1847 fiel im Hochland der erste Schuss für die moderne liberale Demokratie, die 1848 „im Namen des Allmächtigen“ sich nach amerikanischem Vorbild verfasste und Dank dem Franken, auf dem sich die 1850 sitzende Helvetia, 1856 Preussen mit Waffen drohte, 1874 zur stehenden erhob und den obligatorischen Übungen mit der persönnlichen Ordonnanzwaffe ab 1874 setzten sich in dern 1860ern direkte Demokratie, Judenemanzipation, das „Rote Kreuz“ und Bekenntnisfreiheit der Reformierten durch. 1891 feierte der Bund sein 600jähriges Bestehen durch die Aufnahme der Katholiken in die Konkordanz des Bundesrates. Im Ersten Weltkrieg blieb die Schweiz, wie im Zweiten auf einem humanitären aber wirtschaftlich dank der Kundendiskretion („Bankgeheimnis“) nicht unvorteilhaften Beobachtungsposten, der sich im ‚Schweizerspiegel’ Meinrad Inglins spiegelte. Dem Bolschewismus zeigte die Armee 1918 im Generalstreik die blanken Säbel, um 1959 auch die patriotische Sozialdemokratie mit der ‚Zauberformel’ in die Konkordanzregierung einzubinden. Dazwischen lag der ‚Aktivdienst’ im Geist der ‚Landi 1939’. Aus dieser Schicksalsstunde der Willensnation wurde der Kern des Sozialstaates geschmiedet: die 1948 eingeführte AHV.

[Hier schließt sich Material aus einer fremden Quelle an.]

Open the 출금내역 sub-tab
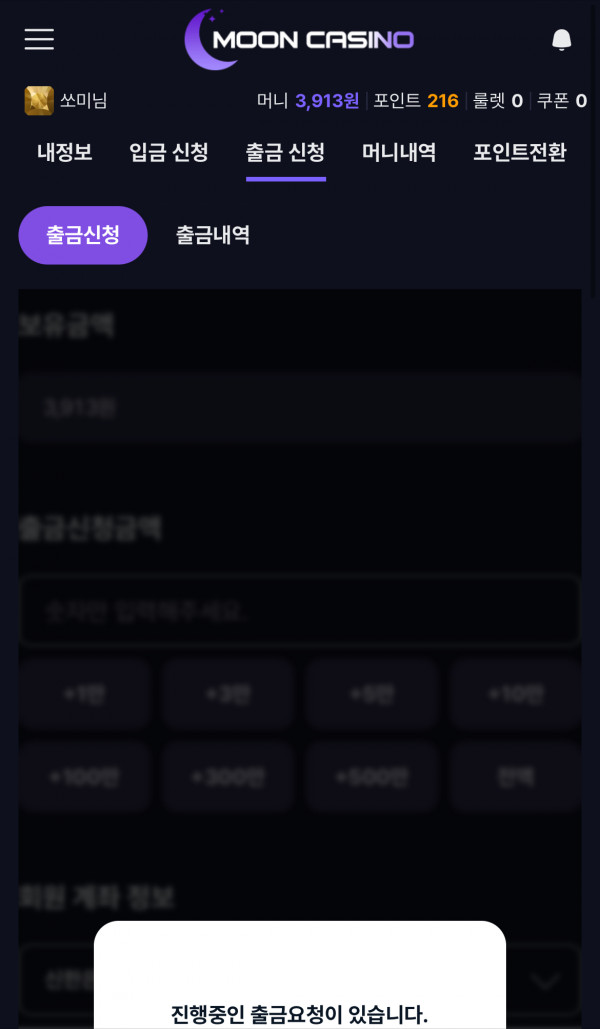 click(x=211, y=236)
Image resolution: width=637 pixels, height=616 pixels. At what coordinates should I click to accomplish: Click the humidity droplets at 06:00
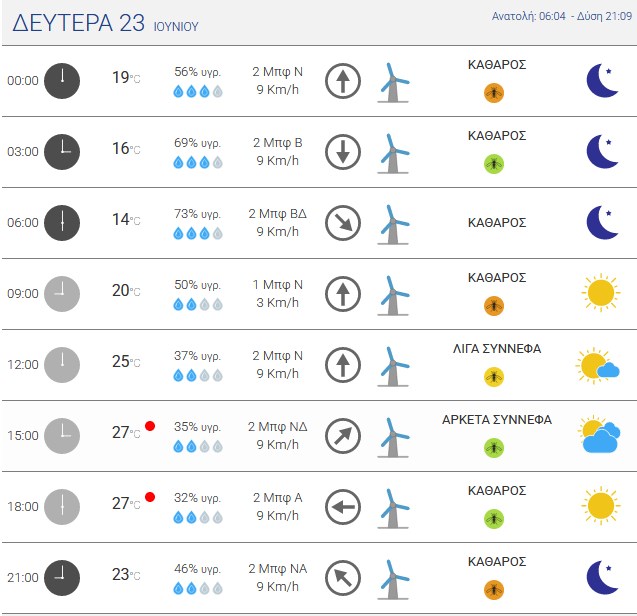[x=198, y=233]
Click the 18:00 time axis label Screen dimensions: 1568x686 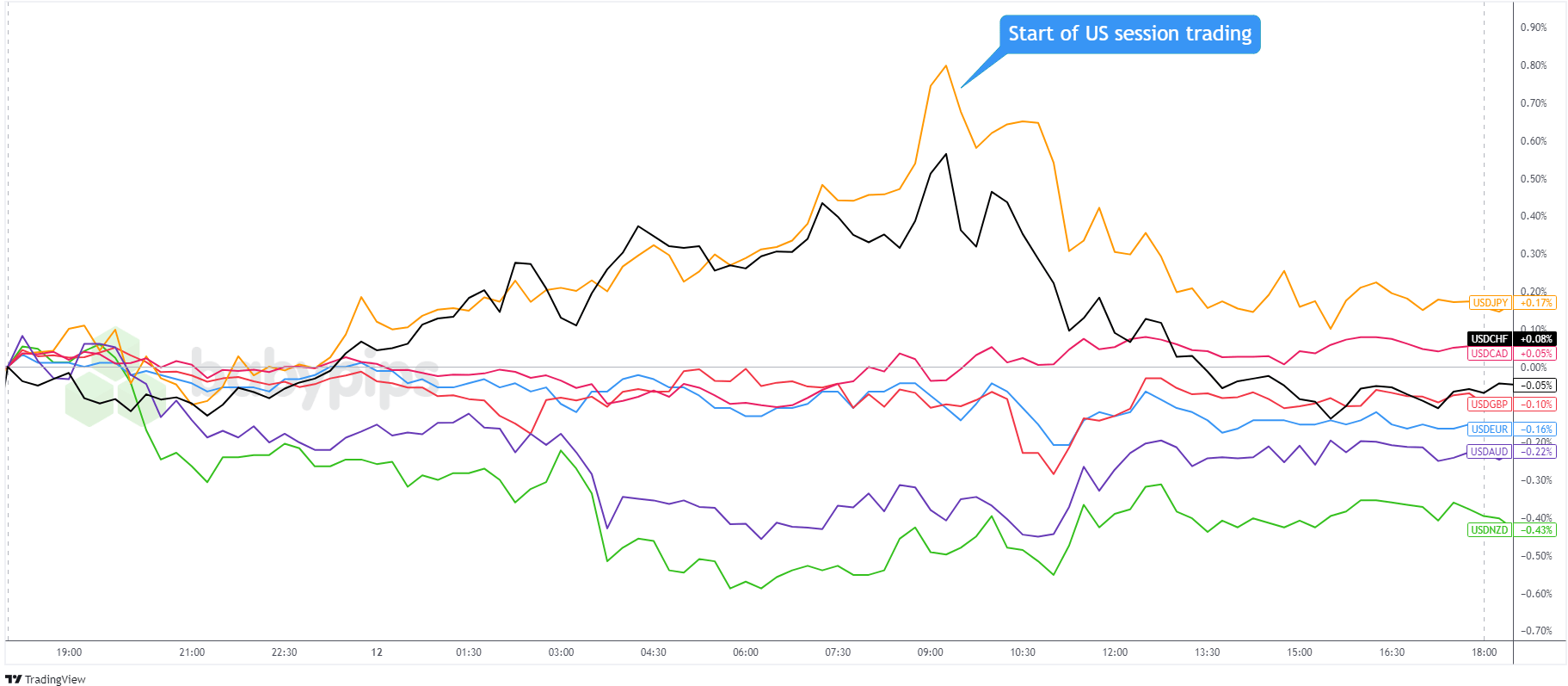pyautogui.click(x=1484, y=652)
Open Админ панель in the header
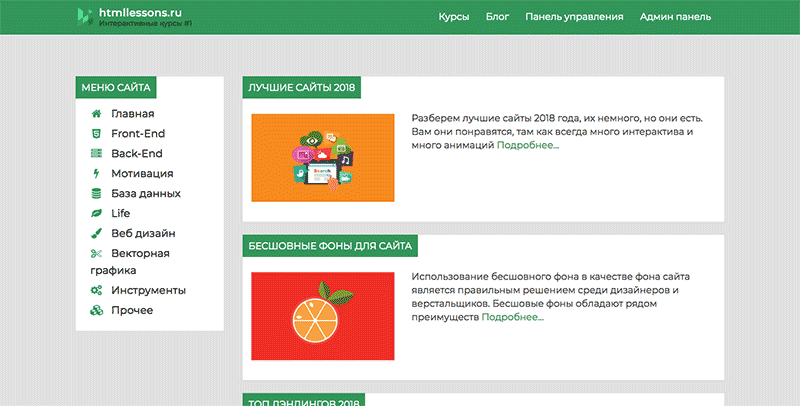Viewport: 800px width, 406px height. pyautogui.click(x=675, y=17)
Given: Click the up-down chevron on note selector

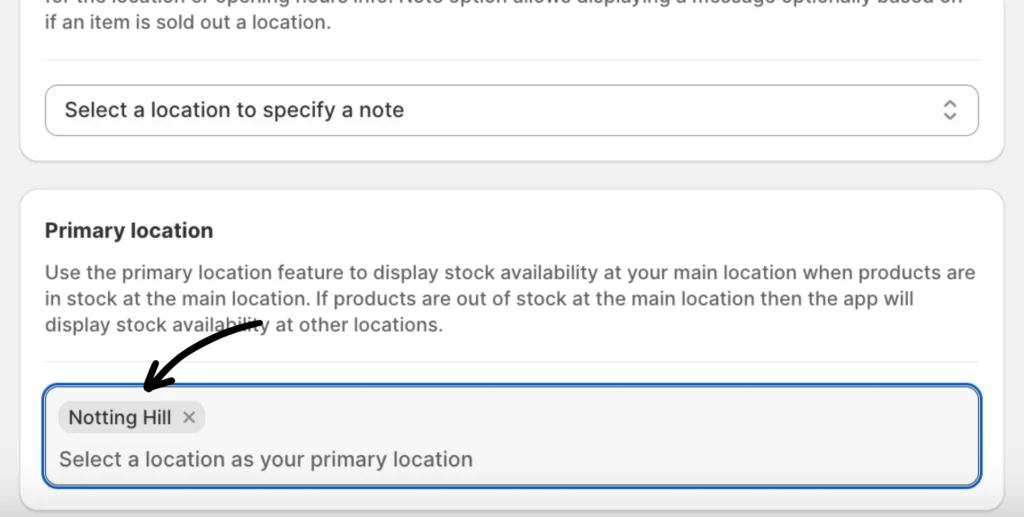Looking at the screenshot, I should 950,110.
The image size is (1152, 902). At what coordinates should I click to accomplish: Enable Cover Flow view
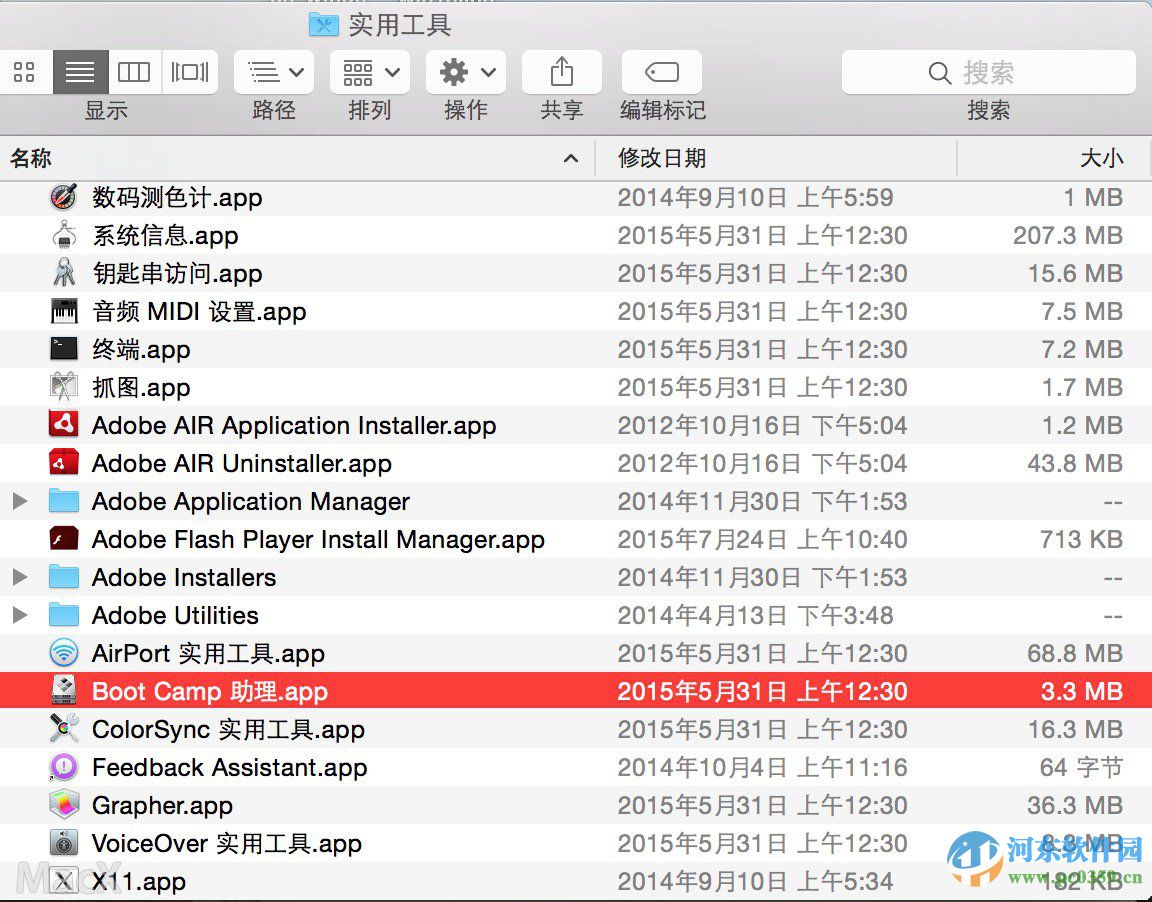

Kunst Dann kam das ominöse 1968. Die „drei Tellen“ der Kunst, Harald Szeemann (1933 – 2005), der ‚geistige Gastarbeiter’ („when attitudes become form“ Bern, 1969), Dieter Meier (*1945), der urbane Kunstgeck („this man will not shoot“, Matthiasabend 1971 in New York) und H.R. Giger (*1940) der apokalyptische Erotiker („Alien“, Hollywood, 1979) beschworen neu den Kunst-Bund. 1971 wurde in der Schweiz das Frauenstimmrecht eingeführt. Im gleichen Jahr erblickte Johannes M. Hedinger in St.Gallen das Licht der Welt, das Marcus Gossolt schon zwei Jahre genoss. 1979/1980 setzte Bettina Eichin (*1942) die Helvetia müde und entwaffnet ans Rheinufer in Basel, es kam die Epoche der ‚zynischen Vernunft’ (Sloterdijk, 1983). Und Johannes und Marcus warden Kunst-Zyniker, denn das „Fräulein“ war tot, aber das versicherte Leben mit AHV im Atombunker eidgenössisch garantiert, die Welt nur durch Kunst zu retten. 1989 fiel die Mauer des Bolschewismus, das Schweizervolk wollte direktdemokratisch Armee bleiben, kam aber in den Staatsschutzakten zum Bewusstsein seines Seins: das selbstverwaltete Gefängnis. 1991 beim 700-jährigen Jubeljahr meinten Max Frisch & Konsorten: „Siebenhundert Jahre sind genug“, aber der Niklaus Meienberg rplizierte in heiligem Zorn: „sauvez la suisse, coute que coute!“. 1997 entstand Com&Com, eine Doppel-Ich AG von Johannes zur künstlerisch-medialen Selbstrettung und dem Verkauf von künstlerischen Schrottpapieren (Ospels der Kunstwelt). Im annus horribilis 2001, als die Twin Towers in New York als tönerne Kolosse dich erwiesen, der Gotthard-Tunnel brannte, die Swissair groundete und Friedrich Leibacher im Rathaus des Zuger Steuerparadieses ein Blutbad (‚Zuger Ratsherrenschiessen’) anrichtete, war das Menetekel der apokalyptischen Zeitenwende, trotzdem wurde die Expo.02 zu einem letzten Fest postmoderner Selbstironie. Wie non 2008 die Finanzkrise kam. Steht sie immer noch: die Schweiz.

Aus: „la réalité dépasse la fiction: Lexikon zur zeitgenössischen Kunst von Com&Com“ Johannes M. Hedinger, Marcus Gossolt, Centre PasquArt Biel/Bienne (Hrsg.) Niggli Verlag 2010. S. 150f.